I’m not sure what my expression looks like, but based on how Angie backs up, it must not be the most pleasant. “Gee. I have to marry a stranger and I don’t get to take off from work? Just toss the confetti and pop the champagne right now.”

“Look. I know it’s not ideal-”

“Not ideal? This whole thing is absurd! What right does the government have to interfere with marriages, anyway?”

“Shhhh. You don’t want the wrong people to hear you.”

“And do what? Oh, heaven forbid. I can’t get married because I’m in jail. Like the two are any different.”

“Please,” she begs, fear rolling off of her so hard it nearly chokes me on the sour stench.

“I can get terminated and imprisoned for even telling you this. You’re not supposed to know until the official text tomorrow.

I just… I thought it would be better hearing it from someone you know and at least kinda like. ”

Numbness pervades my limbs as I shake my head. “You’re right. This isn’t your fault. Thank you. At least I can start packing tonight.”

“I mean, you needn’t do all that. The Alpha you’re with might want to move in with you.”

A dry laugh rumbles in my chest as I pull away. “Doubt it. I have nothing to offer an Alpha.”
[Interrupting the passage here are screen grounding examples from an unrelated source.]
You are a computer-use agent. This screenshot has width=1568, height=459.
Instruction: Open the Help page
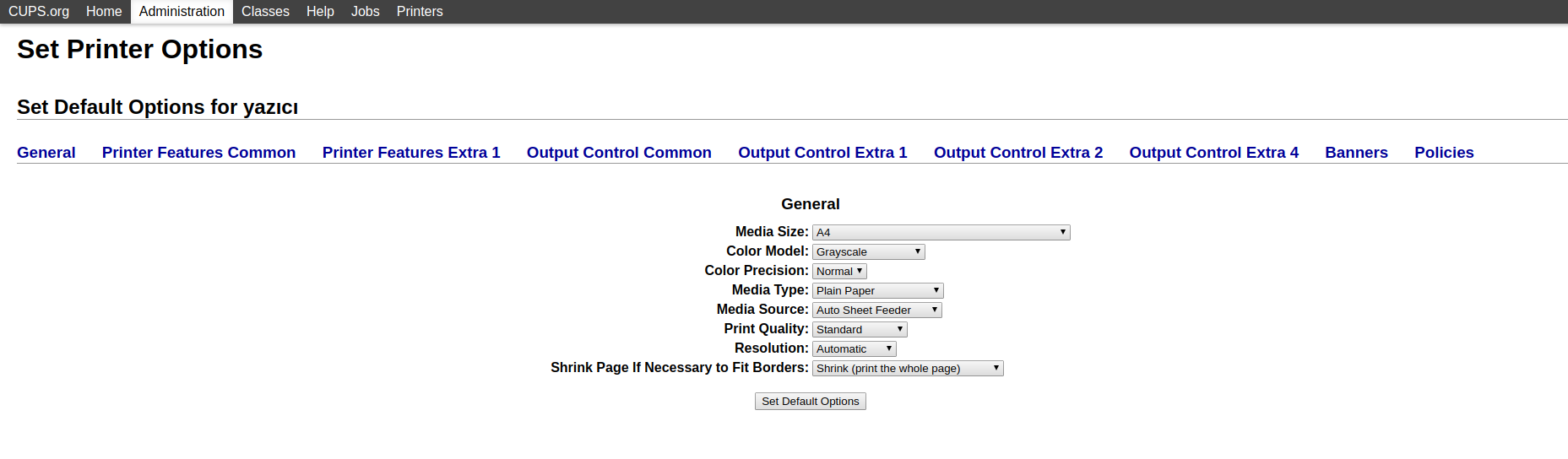(320, 11)
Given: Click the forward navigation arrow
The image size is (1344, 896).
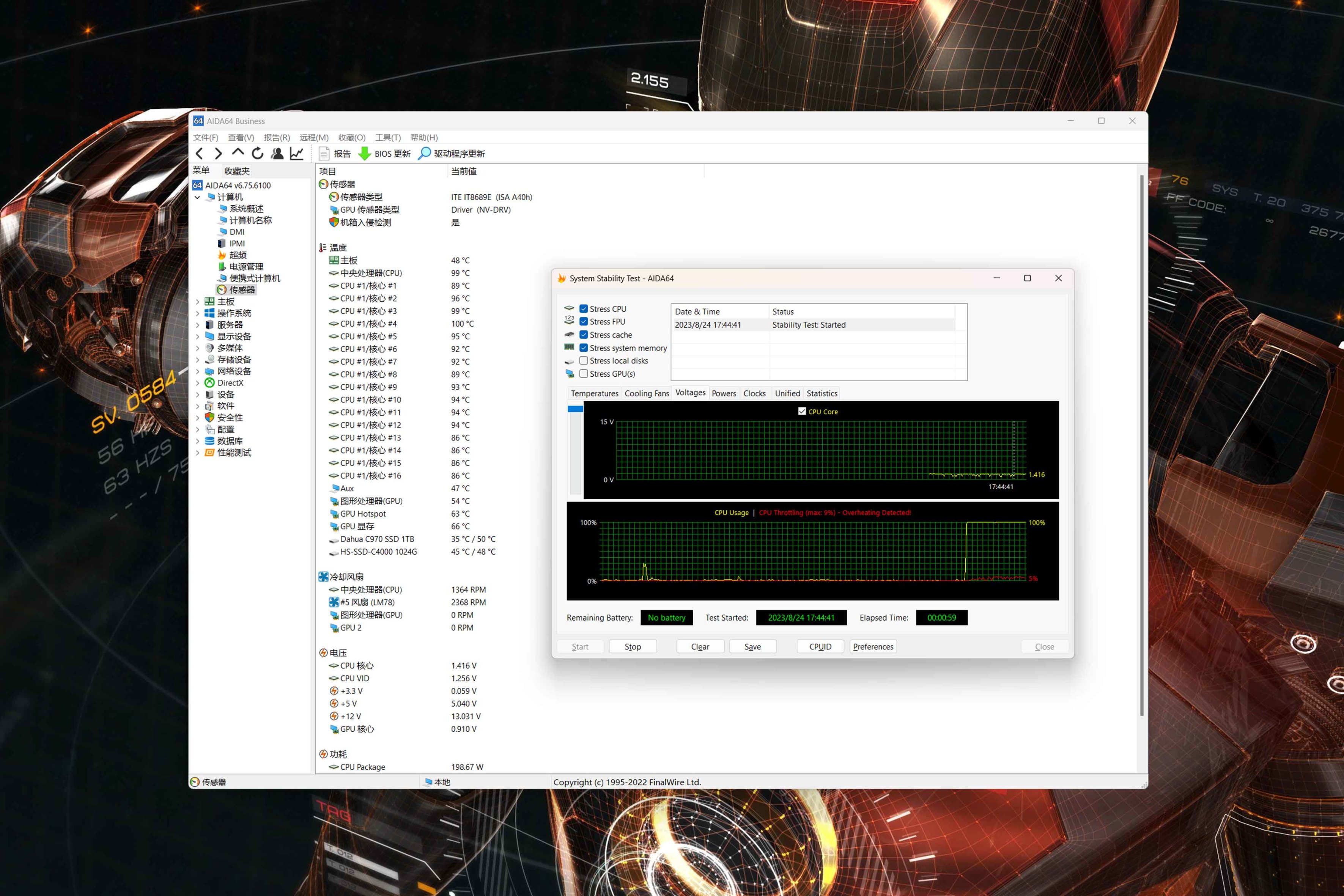Looking at the screenshot, I should tap(218, 153).
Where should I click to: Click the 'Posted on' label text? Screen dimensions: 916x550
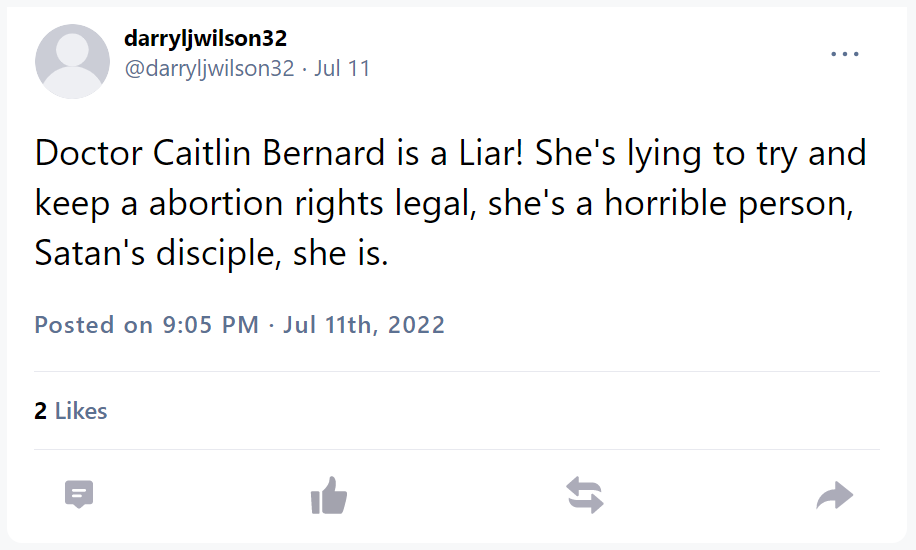pyautogui.click(x=93, y=325)
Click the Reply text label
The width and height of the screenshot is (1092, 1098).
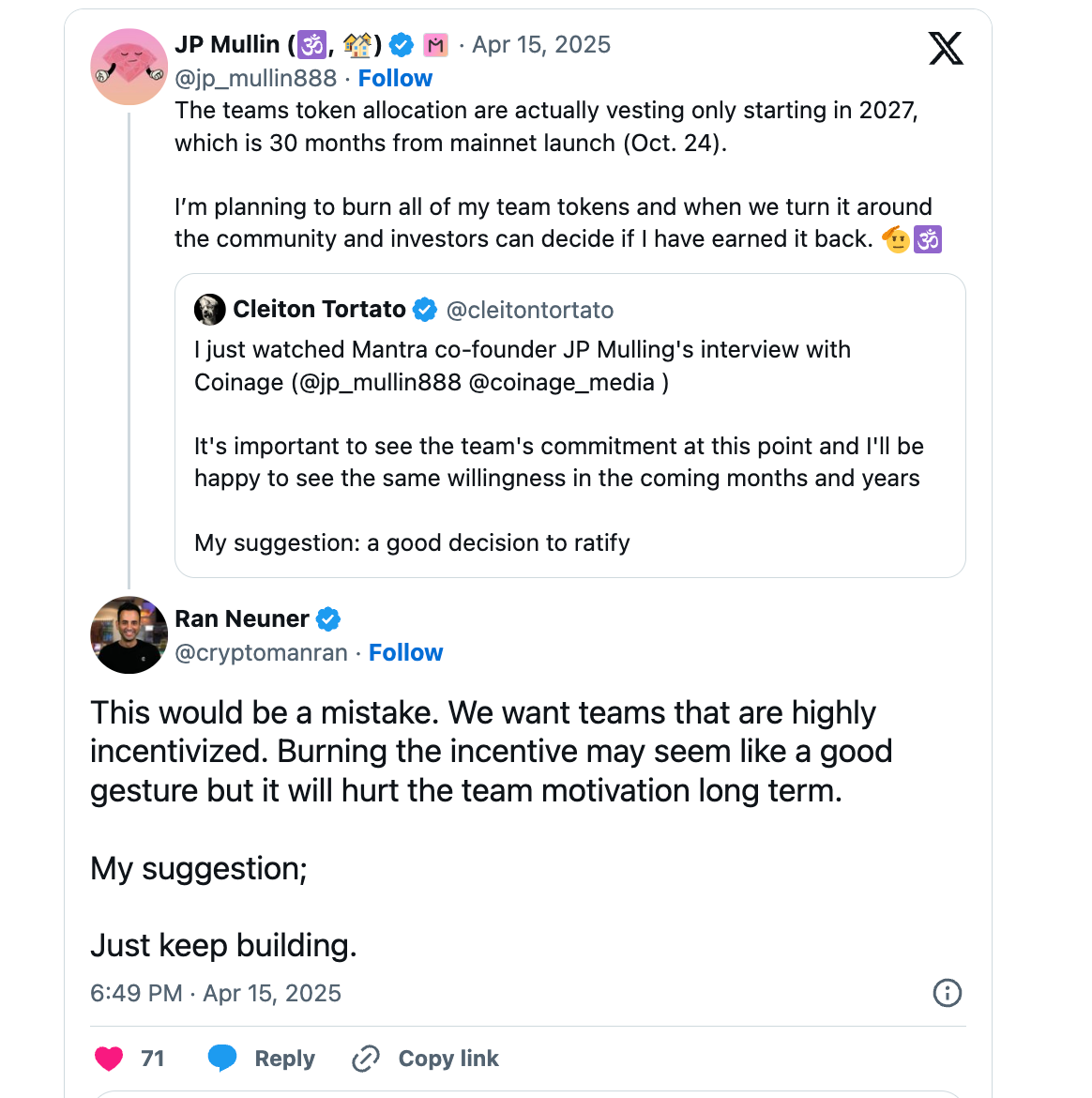[x=284, y=1059]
Not physically, anyway. My mind churns as I pull out my phone. I only have one thing an Alpha would be interested in, and I damn well refuse to give it up to some stranger the government pairs me with.

I shoot off a quick text to Kessily, telling her I changed my mind. After assuring Angie I’ll keep my mouth shut, I make my way out to hail down a cab. Tonight, I’ll lose my virginity to someone I damn well choose, and I’m not going home until I do.